[Records from a dataset]
───

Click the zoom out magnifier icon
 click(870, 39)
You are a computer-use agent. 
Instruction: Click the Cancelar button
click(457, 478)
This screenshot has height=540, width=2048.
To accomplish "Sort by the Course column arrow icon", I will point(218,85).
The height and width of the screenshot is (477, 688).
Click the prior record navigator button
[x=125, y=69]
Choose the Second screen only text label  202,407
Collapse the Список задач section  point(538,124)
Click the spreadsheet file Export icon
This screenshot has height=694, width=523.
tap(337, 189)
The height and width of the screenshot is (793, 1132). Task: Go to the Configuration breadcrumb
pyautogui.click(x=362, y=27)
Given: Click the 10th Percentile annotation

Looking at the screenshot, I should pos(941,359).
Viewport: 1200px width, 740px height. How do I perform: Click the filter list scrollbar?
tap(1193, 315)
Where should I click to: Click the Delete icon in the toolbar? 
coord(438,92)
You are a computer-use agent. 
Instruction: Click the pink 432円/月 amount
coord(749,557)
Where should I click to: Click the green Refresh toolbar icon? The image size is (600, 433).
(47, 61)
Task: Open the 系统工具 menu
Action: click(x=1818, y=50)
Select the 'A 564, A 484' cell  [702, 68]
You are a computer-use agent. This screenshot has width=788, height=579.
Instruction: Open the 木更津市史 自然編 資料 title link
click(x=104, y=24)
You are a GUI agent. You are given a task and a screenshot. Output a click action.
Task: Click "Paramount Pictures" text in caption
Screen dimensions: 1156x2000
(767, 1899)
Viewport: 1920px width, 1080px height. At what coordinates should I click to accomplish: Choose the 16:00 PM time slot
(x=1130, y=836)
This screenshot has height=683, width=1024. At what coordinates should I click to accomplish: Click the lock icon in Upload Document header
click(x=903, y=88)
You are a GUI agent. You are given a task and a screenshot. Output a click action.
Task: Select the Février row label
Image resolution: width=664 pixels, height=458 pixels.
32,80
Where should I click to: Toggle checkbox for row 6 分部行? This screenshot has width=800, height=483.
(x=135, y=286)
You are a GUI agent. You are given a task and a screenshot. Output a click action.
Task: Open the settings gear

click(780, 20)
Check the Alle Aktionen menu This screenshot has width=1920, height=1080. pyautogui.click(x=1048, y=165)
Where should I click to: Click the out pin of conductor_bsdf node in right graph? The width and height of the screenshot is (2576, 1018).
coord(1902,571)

───

(WHAT IS REQUIRED):
Retrieve each line of the data in which the word "point" can be found.

(WRITTEN SOLUTION):
To accomplish "Sort by the Course column arrow icon", I will point(218,85).
Collapse the Список задач section  point(538,124)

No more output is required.